First, we met Marc at the Inglattera, which is another one of the finest hotel’s in Cuba. It is located near Parque Central and proudly holds the honor of being the oldest hotel in Cuba with an incredibly rich history you could spend days learning about. Having said that, the Nacional is still my preferred hotel.
While we sipped our strawberry daiquiris a salsa band played and when the first intoxicating trumpet notes of “El Chan Chan” began it really hit me that I was actually in Cuba; a country I had been dreaming of visiting for such a long time. In that moment, I wished all of my loved ones could be there with me experiencing this as well.
Then we dined at La Floridita, or commonly known as ‘Hemingway’s hang-out’. I love the simplistic way that Ernest writes. He is able to vividly capture one’s imagination with only a few words. Apparently, while he was creating “The Old Man and the Sea,” a novel about a Cuban fisherman who refuses to be defeated by nature, he would eat at the restaurant often. And even though it was a tourist trap, as a beloved fan, I still wanted to visit the places that he frequented during his time in Cuba.

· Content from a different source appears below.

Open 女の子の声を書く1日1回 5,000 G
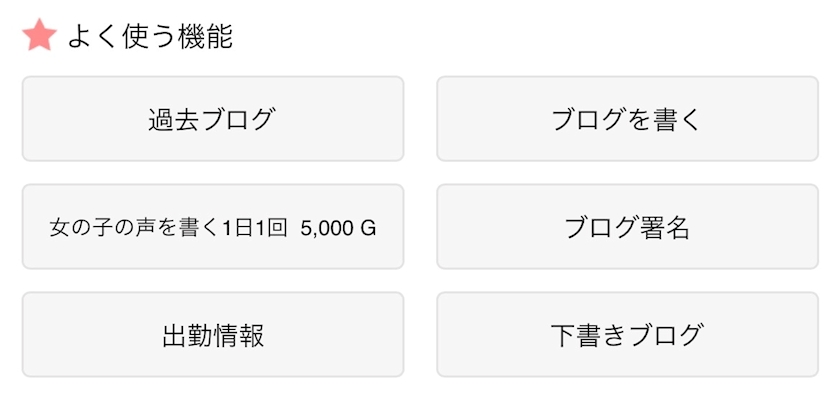The height and width of the screenshot is (397, 840). point(213,227)
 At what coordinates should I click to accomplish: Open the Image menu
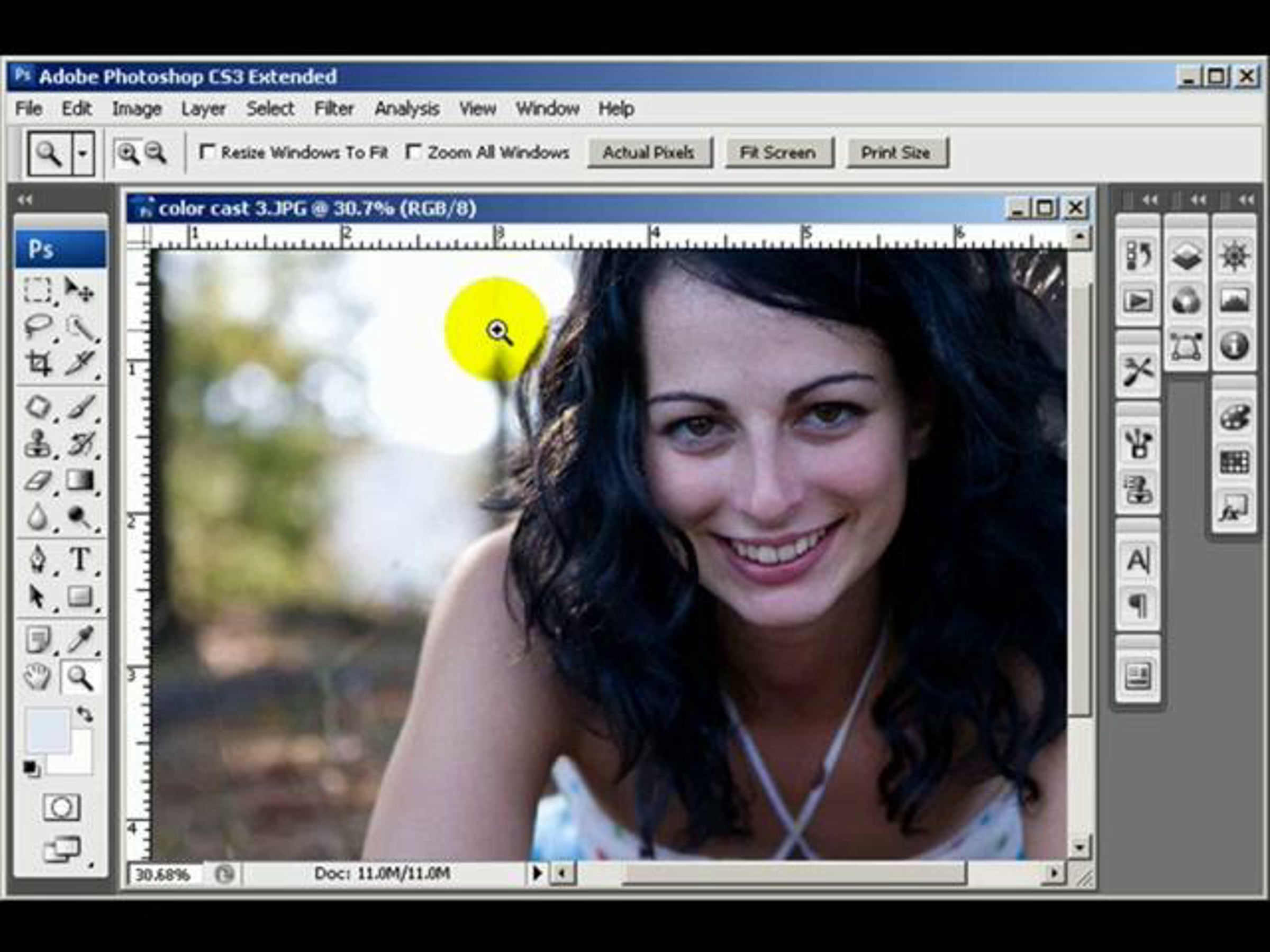[x=136, y=108]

Once satiated, we headed over to dance at La Casa de la Musica Centro Habana. Along the way we encountered a Cuban man whom begged us to bring him in the club with us. According to him it had been his life long dream to dance inside there and the only way a Cuban could enter was with the permission of a tourist. Marc told him that he would pay for his entrance fee under one condition: he had to discuss Cuban affairs with us over a couple of drinks. The poor guy agreed not knowing what he was getting himself into! Marc and I could talk about that kind of stuff for hours and hours.

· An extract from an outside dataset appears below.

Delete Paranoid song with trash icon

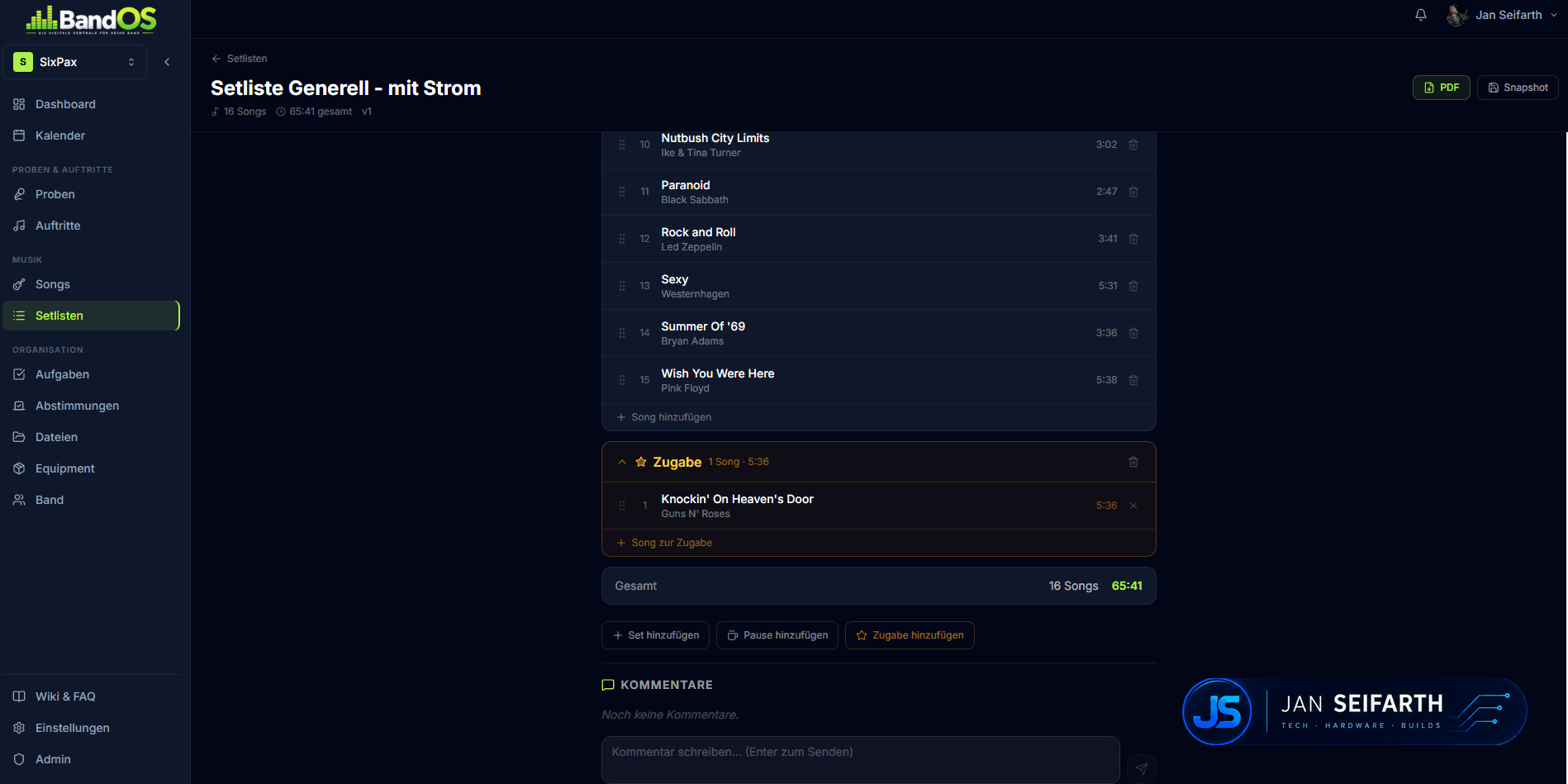(1133, 192)
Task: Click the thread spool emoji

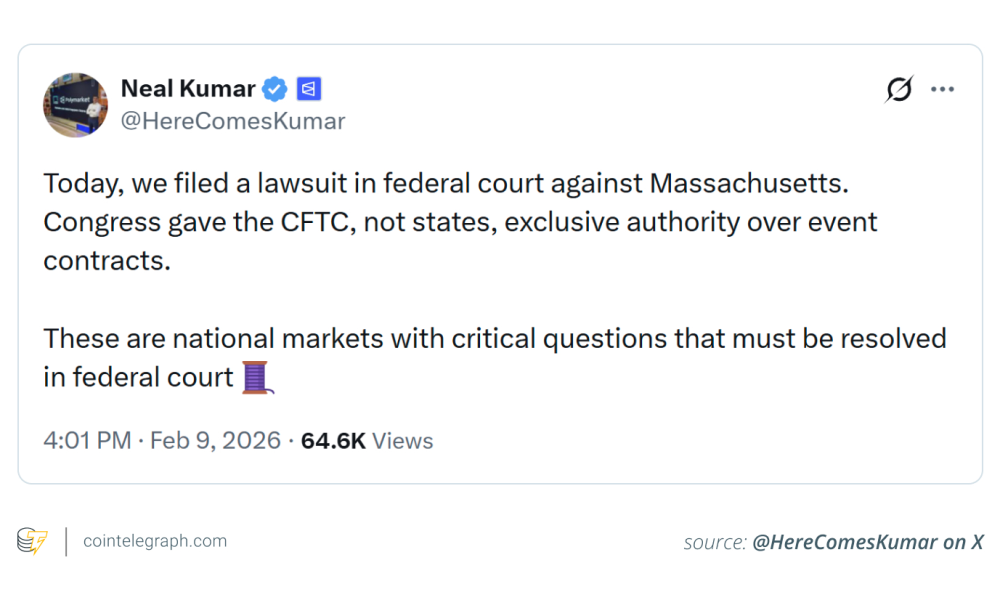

La Casa has a fantastic reputation for being the best salsa club in La Habana, as they bring in the top-name bands, but I was not really impressed. It was not the real Cuba; I wanted to dance where the locals danced. So, my only choice was to grab the fellow that came in with us to the dance floor to practice my terrible salsa skills. Thankfully, he was not too embarrassed with my moves. I vowed after that evening to take classes some time during our last days in Cuba.
On our taxi ride back to our casa we noticed that the locals were out in the streets celebrating in full force. Revolution Day was only a couple of days away.
Despite the fact that the noise outside was quite loud, Kristin and I fell soundly asleep from our long, but completely unforgettable day.